Study questions
#1 In the review of Stay As You Are, who wrote the film's music?
#2 Translate this sentence from the Stay As You Are review into Spanish: "She’s mesmerizing whenever she’s onscreen, whether dressed or not, even though her performance is tentative."
#3 Write the next part of the review of Stay As You Are, picking up after its last sentence.

Extract provided
----

Monday, June 22, 2015

Stay As You Are (1978)



          Were this film stripped of its trappings as a European art piece, it would stand revealed as the salacious story of a middle-aged man who cheats on his wife with a troubled young woman, even though circumstantial evidence suggests he might be the young woman’s father. Yes, Stay As You Are tackles the serious issues of adultery, betrayal, and incest by way of a glossy presentation that extensively showcases costar Nastassja Kinski sans clothing. Stay As You Are is a fairly credible movie, inasmuch as the philandering protagonist experiences an existential crisis, so it’s not as if the filmmakers pat him on the back for sleeping with his maybe-daughter. Still, despite a romantic score by Ennio Morricone and a jaunty performance by leading man Marcello Mastraoianni, Kinski’s formidable sexual power is the focus. She’s mesmerizing whenever she’s onscreen, whether dressed or not, even though her performance is tentative.
          Cowritten and directed by Alberto Lattuada, Stay As You Are stars Mastroianni as Giulio, an Italian architect who meets a schoolgirl named Francesca (Kinski) while traveling on business. Despite learning that he knew Francesca’s late mother and therefore might be her biological father, Giulio hides his suspicions from the young woman even as she flirts with him—and even as he (weakly) resists his lust for her. After the movie’s turgid middle passage, during which Giulio faces various family issues (“A frigid wife, a whoring husband, a pregnant daughter, and now an abortion for the grand finale!”), Giulio succumbs to temptation by taking Francesca to a hotel in Madrid for sex—lots and lots of sex. Francesca turns out to be a piece of work, at one point serving Giulio a cup filled with her own urine, and the story eventually moves in a bittersweet direction.

----

Source data

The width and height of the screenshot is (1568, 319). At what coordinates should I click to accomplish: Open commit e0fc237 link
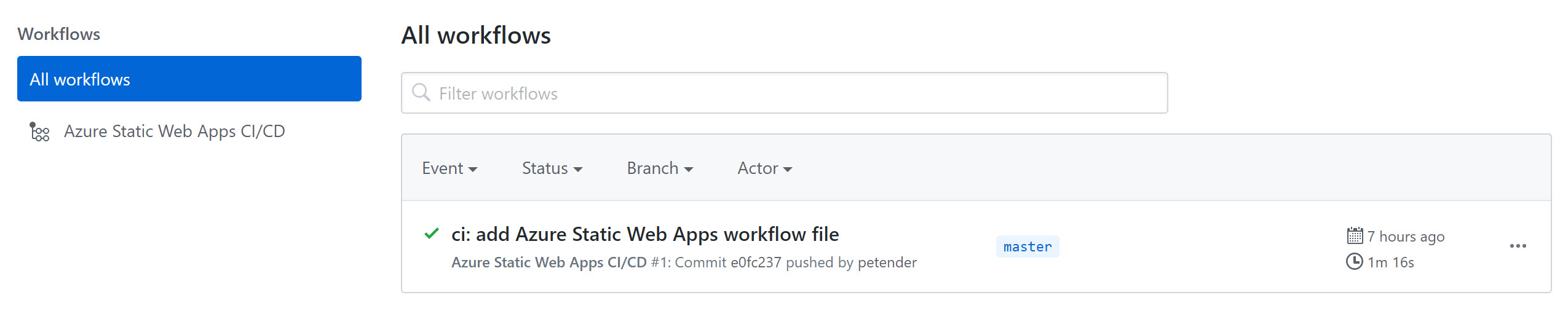pos(756,262)
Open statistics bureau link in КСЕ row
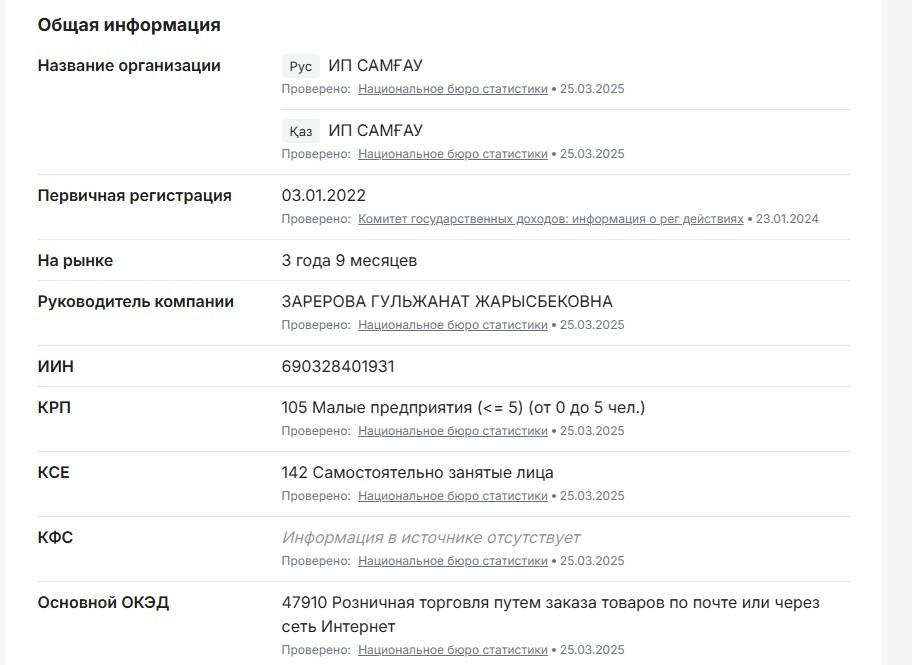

----

Results by task
#1 Ennio Morricone

#2 Resulta hipnótica cada vez que aparece en pantalla, vestida o no, aunque su actuación es vacilante.

#3
          Beyond its questionable psychosexual content, Stay As You Are has a few genuine cinematic virtues. The naturalistic cinematography by José Luis Alcaine is quite beautiful (some shots of Kinski, her long hair illuminated by the sun, are breathtaking), and Lattuada generates rich atmosphere with scenes of the artist-refuge neighborhood where Kinski’s character lives with an equally nubile roommate, who also, inexplicably, tries to seduce Mastraoinnani’s character. (The degree of male wish-fulfillment on display here is extraordinary.) In the end, Stay As You Are is probably half legitimate drama and half sex fantasy, which means it’s neither disposable softcore nor a truly lofty rumination on desire. It’s a grown-up movie that most viewers will seek out only for the purpose of reveling in Kinski’s beauty. (Available from www.CultEpics.com)

Stay as You Are: FUNKY

1 comment:

Cindylover1969 said...

It's funny that the soundtrack album has a track called "A Nastassia", did no one tell Morricone her character's name?